■ **Task details**: Count every line below that contains "computer", then give that count and nothing else.
Start of Block
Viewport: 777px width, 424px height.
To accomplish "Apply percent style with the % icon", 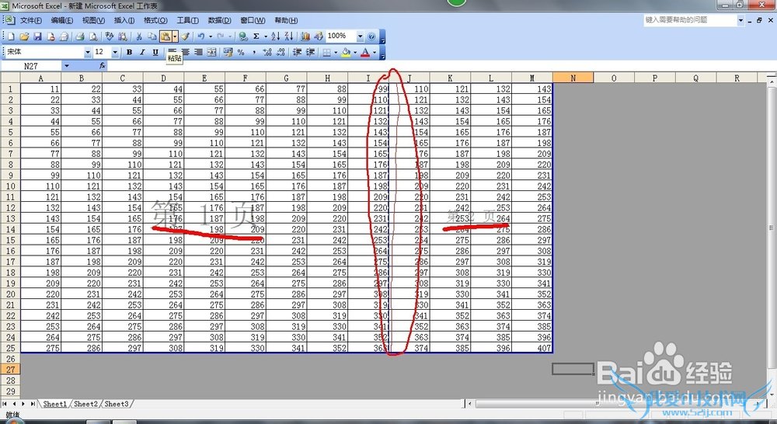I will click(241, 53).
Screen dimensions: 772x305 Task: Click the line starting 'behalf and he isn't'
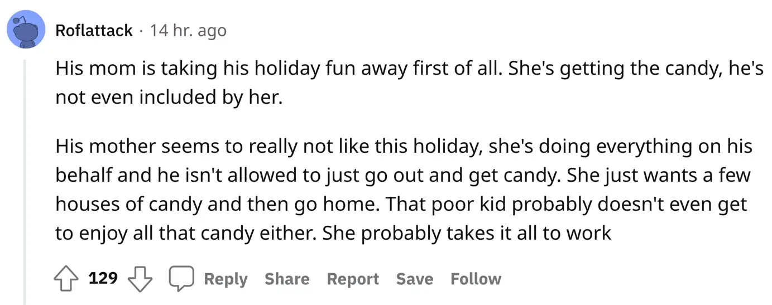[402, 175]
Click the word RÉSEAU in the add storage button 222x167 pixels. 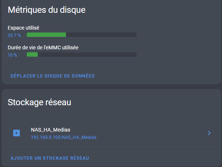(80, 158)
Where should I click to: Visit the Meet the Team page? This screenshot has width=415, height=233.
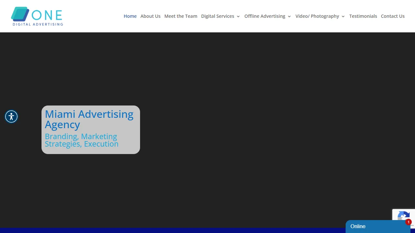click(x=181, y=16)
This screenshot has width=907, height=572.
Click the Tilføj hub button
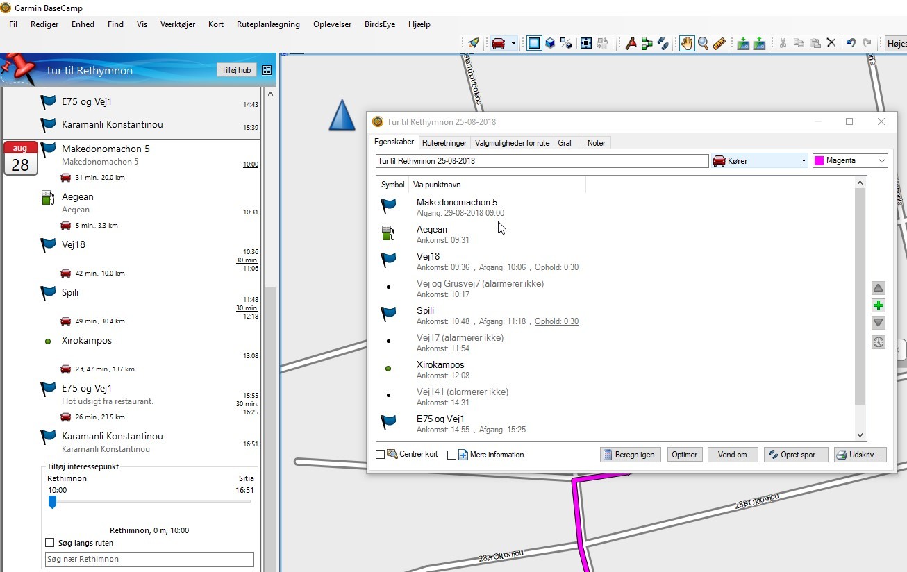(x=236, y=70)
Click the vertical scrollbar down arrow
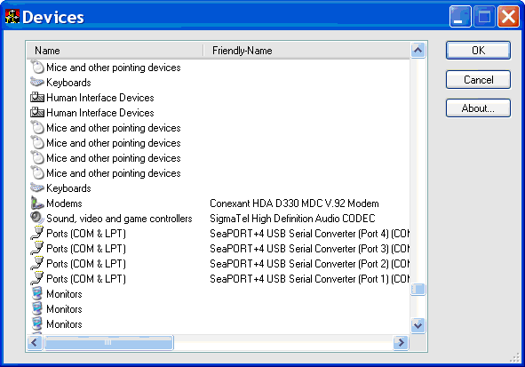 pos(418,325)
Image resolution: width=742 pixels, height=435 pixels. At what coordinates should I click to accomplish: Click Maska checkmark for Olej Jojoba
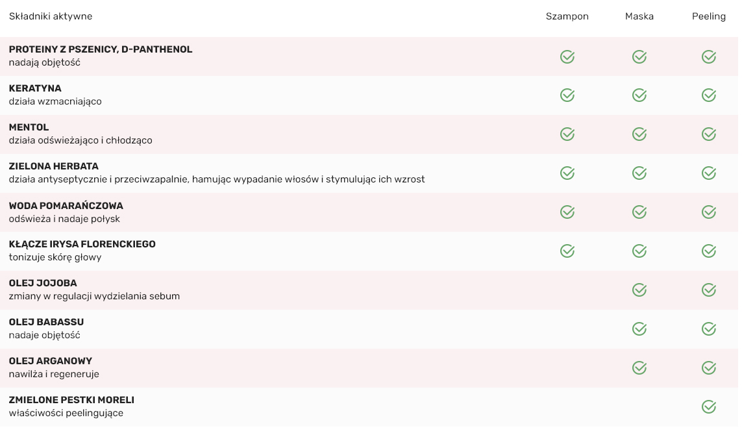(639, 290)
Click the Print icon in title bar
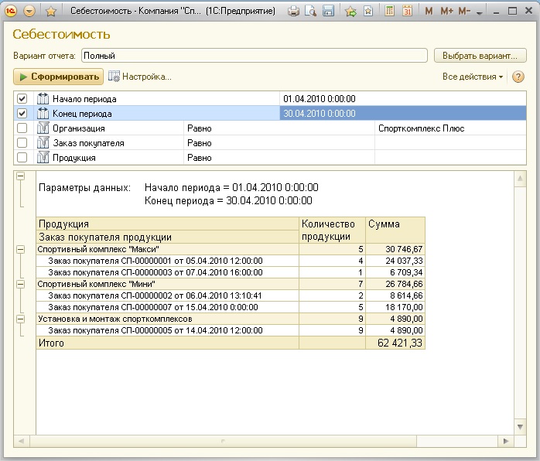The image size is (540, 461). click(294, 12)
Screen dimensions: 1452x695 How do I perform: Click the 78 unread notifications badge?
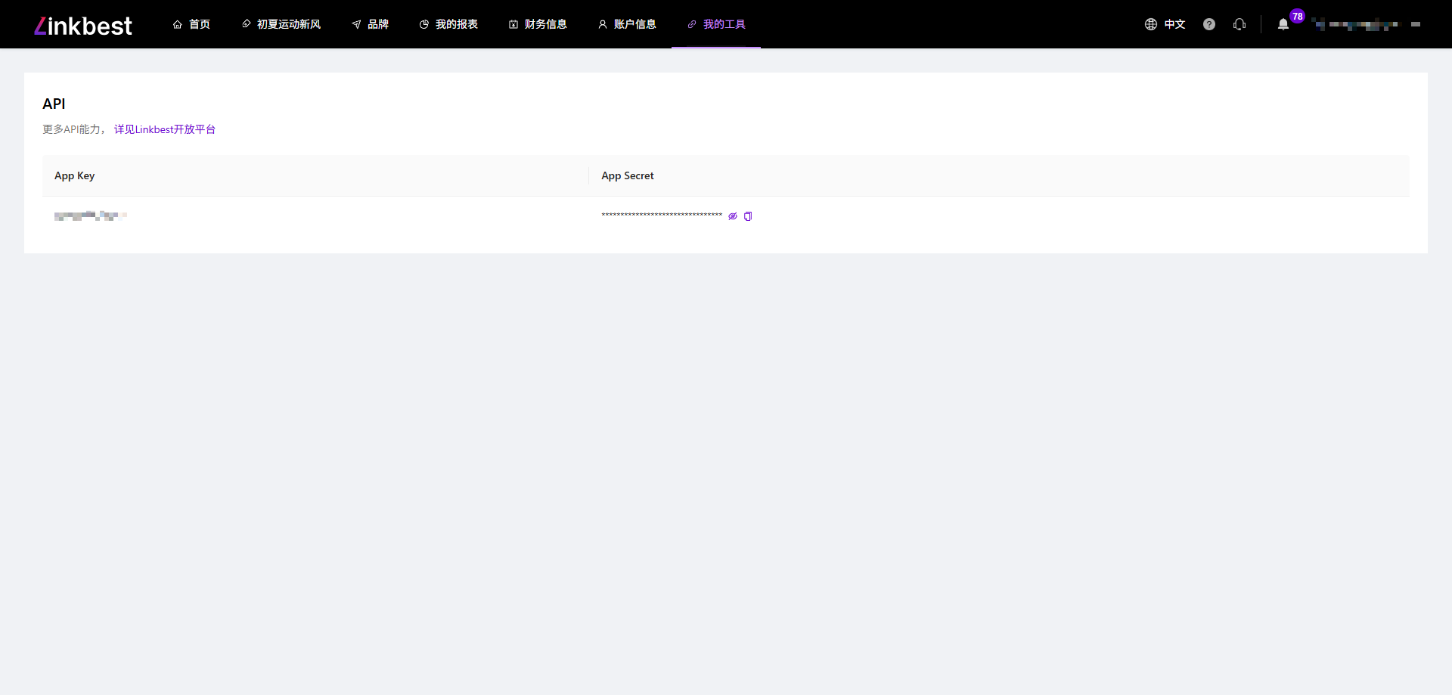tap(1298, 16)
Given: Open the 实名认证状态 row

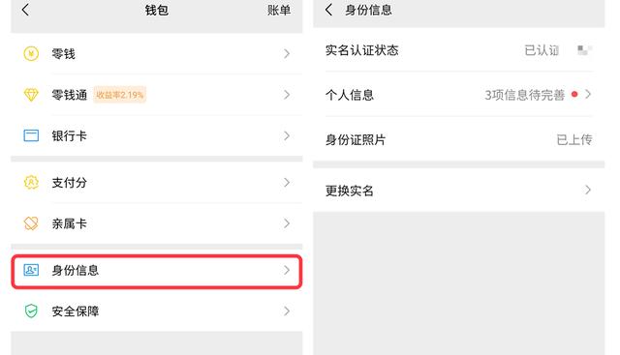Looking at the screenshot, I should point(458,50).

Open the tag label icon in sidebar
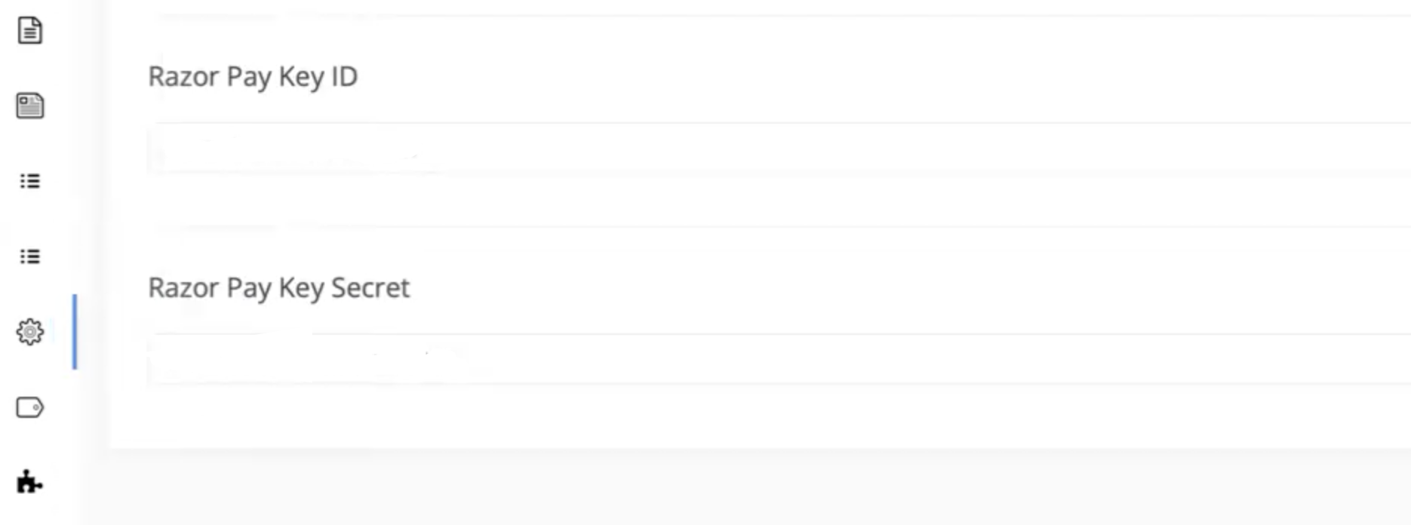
End of Block
Start of Block
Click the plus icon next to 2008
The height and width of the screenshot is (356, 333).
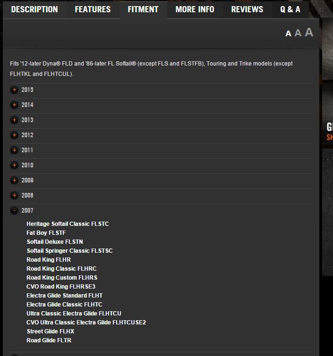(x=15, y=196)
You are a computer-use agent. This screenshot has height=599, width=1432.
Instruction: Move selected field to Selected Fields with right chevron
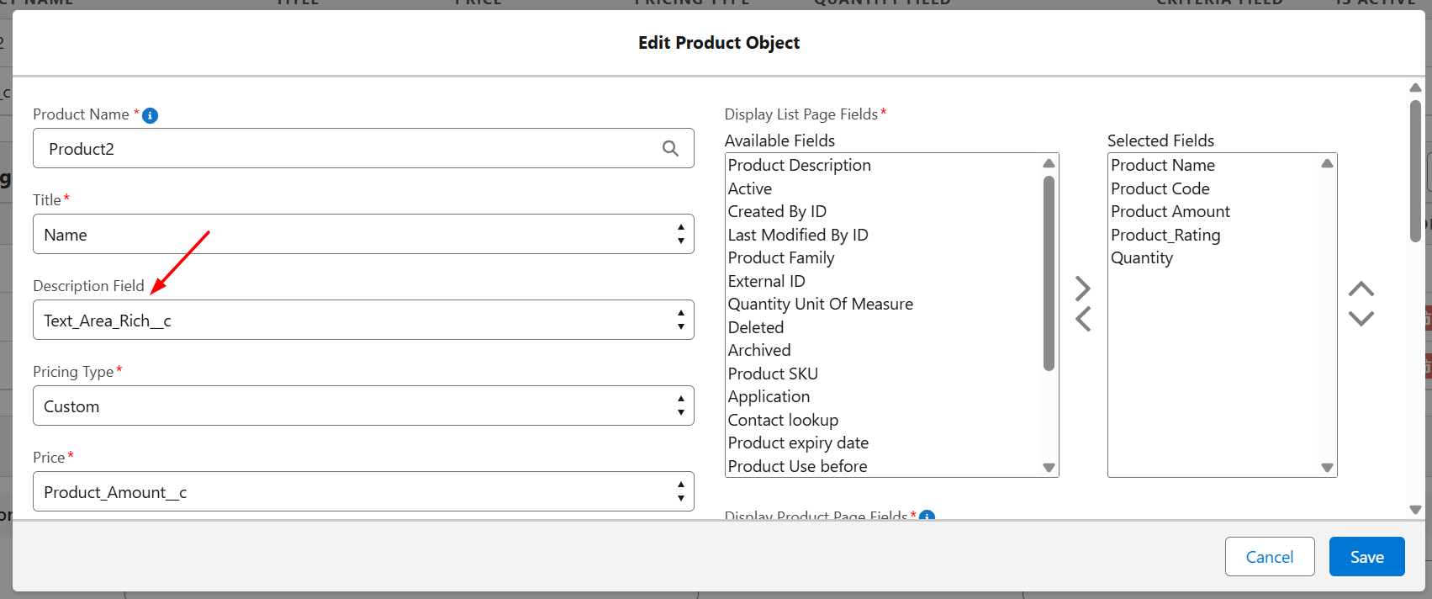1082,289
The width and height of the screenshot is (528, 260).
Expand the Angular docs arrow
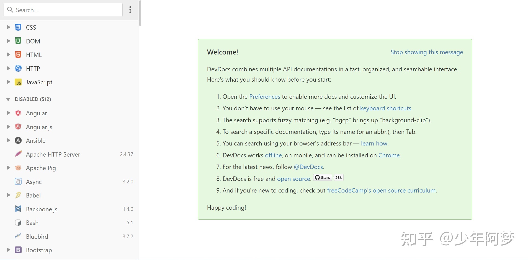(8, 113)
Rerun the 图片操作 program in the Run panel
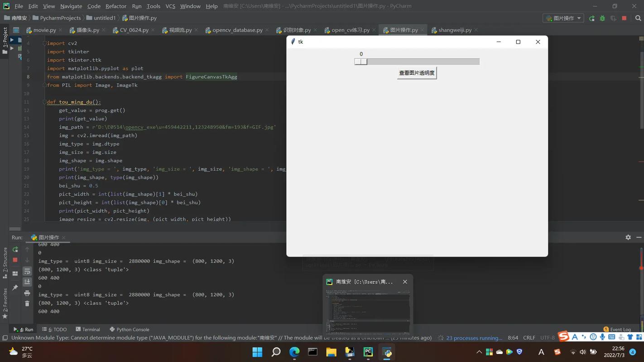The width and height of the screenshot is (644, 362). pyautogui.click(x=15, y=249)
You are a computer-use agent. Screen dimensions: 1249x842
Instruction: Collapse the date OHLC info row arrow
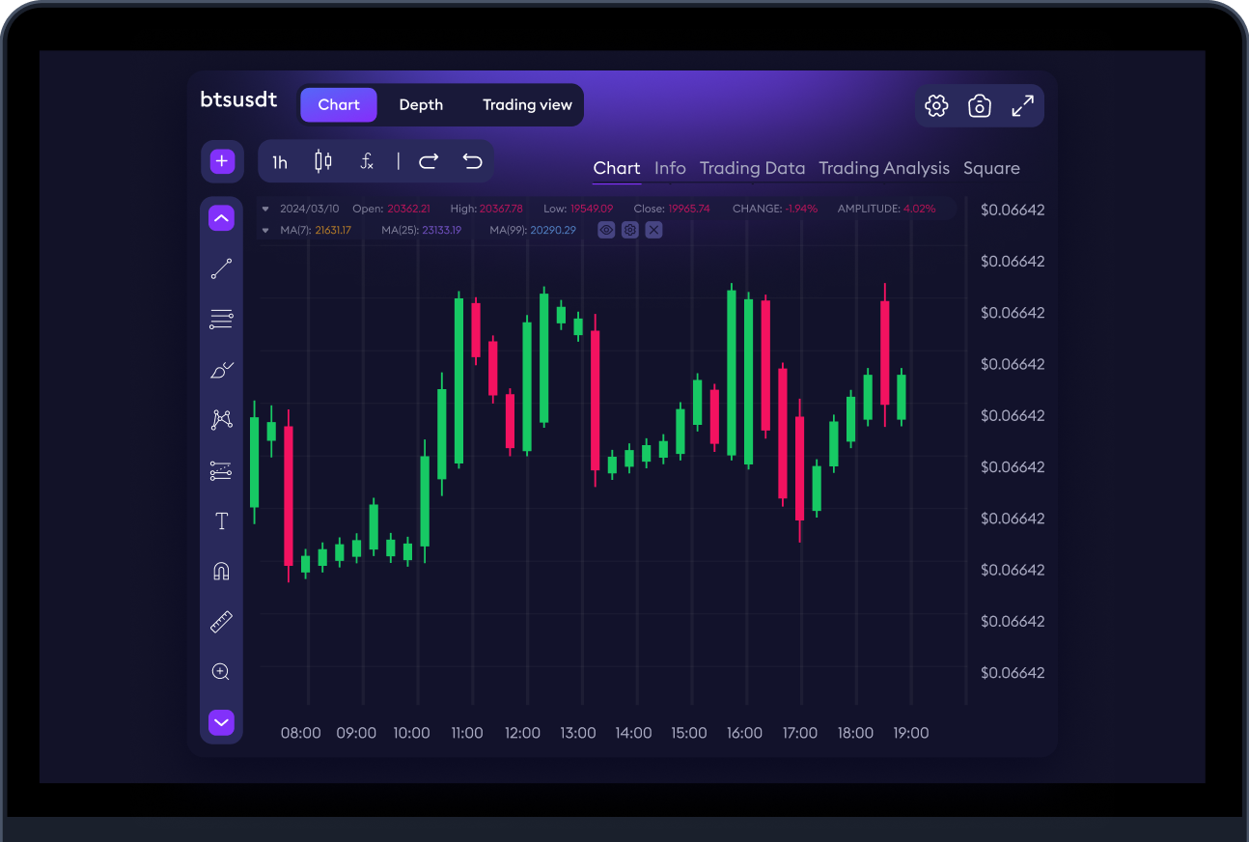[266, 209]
End of Block
Start of Block
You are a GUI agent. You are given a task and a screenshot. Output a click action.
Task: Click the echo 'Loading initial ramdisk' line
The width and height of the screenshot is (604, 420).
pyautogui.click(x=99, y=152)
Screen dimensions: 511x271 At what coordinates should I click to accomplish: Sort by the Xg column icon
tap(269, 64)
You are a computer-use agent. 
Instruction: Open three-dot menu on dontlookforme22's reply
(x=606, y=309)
End of Block
■ **Answer section**: 3